В свою очередь Троцкий теперь опубликовал требование, чтобы Пятакова спросили обо всех деталях этого якобы имевшего место полета, включая имя, на которое был выписан ему фальшивый паспорт, ибо по этому имени можно было легко сделать проверку въезда в Норвегию. Троцкий бросил и более серьезный вызов Сталину: он написал, что Сталин может потребовать у норвежского правительства высылки Троцкого из страны, если факт прилета к нему Пятакова будет юридически установлен норвежским судом.

Эту грубую фальсификацию было решительно нечем прикрыть. В руководящих партийных кругах скоро заговорили о норвежских разоблачениях.

Бывший посол СССР в Болгарии Ф. Ф. Раскольников, в нашумевшем в свое время заявлении, обвиняет Сталина между прочим в том, что он отлично знал, что Пятаков не летал в Осло.[623]

В конце процесса, 27 января, Вышинский сделал исключительно слабую попытку противопоставить хоть что-нибудь неблаговидной норвежской истории:

Вышинский: Больше у меня вопросов нет. Ходатайство к суду: Я интересовался этим обстоятельством и просил Народный комиссариат иностранных дел обеспечить меня справкой, ибо я хотел проверить показания Пятакова и с этой стороны. Я получил официальную справку, которую прошу приобщить к делу.(Читает.)

«Консульский отдел Народного комиссариата иностранных дел настоящим доводит до сведения прокурора СССР, что, согласно полученной полпредством СССР в Норвегии официальной справке, аэродром в Хеллере, около Осло, принимает круглый год, согласно международных правил, аэропланы других стран, и что прилет и отлет аэропланов возможны и в зимние месяцы». (Пятакову.) Это было в декабре?

Пятаков: Так точно.[624]

Таким образом, еще одно советское учреждение «удостоверило» не факт, а просто техническую возможность полета Пятакова. Можно было думать, что один этот ужасающий провал дискредитирует в глазах иностранцев весь процесс. Но любой, кто на это надеялся, вскоре мог обнаружить, что расчеты Сталина на политическую наивность и доверчивость других имели более прочный фундамент, чем казалось.

## СТРОКИ ДАННЫХ
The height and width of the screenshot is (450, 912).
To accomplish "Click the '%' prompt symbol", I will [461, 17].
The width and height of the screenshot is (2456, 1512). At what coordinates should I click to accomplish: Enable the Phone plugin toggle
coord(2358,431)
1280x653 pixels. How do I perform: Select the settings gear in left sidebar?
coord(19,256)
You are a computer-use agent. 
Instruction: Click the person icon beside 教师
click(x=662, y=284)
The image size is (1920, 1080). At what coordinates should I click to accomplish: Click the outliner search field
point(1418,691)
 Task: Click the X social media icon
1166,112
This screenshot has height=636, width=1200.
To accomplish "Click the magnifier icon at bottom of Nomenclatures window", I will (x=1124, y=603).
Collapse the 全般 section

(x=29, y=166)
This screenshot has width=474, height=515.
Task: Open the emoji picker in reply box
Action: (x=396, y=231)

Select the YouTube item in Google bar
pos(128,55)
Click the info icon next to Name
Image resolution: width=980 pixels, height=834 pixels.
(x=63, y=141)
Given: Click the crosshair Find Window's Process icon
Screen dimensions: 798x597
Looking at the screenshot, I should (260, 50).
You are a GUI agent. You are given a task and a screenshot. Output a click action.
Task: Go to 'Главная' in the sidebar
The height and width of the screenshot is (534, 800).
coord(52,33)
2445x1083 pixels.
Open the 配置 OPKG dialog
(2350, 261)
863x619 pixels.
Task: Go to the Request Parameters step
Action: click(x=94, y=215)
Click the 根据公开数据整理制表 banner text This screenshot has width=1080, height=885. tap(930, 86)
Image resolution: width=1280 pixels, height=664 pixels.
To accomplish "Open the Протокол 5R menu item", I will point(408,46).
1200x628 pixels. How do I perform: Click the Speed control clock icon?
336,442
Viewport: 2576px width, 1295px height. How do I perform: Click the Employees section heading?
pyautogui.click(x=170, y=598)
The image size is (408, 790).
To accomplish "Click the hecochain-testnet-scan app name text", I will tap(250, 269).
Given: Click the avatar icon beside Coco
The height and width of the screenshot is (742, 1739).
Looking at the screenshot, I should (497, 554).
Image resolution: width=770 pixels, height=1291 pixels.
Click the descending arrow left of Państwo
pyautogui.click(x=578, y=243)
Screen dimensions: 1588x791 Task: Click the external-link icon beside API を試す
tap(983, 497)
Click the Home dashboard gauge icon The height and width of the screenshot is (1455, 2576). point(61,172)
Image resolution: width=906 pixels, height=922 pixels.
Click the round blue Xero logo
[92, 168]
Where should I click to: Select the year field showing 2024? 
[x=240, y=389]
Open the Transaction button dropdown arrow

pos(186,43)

## КРАТКОЕ ЗАДАНИЕ
Скопируйте без изменений фрагмент статьи о мнимом полете Пятакова в Осло: все, что идет от слов «Пятаков: Так точно.[624]» вплоть до слов «фундамент, чем казалось.».

## ОТВЕТ К ЗАДАНИЮ
Пятаков: Так точно.[624]

Таким образом, еще одно советское учреждение «удостоверило» не факт, а просто техническую возможность полета Пятакова. Можно было думать, что один этот ужасающий провал дискредитирует в глазах иностранцев весь процесс. Но любой, кто на это надеялся, вскоре мог обнаружить, что расчеты Сталина на политическую наивность и доверчивость других имели более прочный фундамент, чем казалось.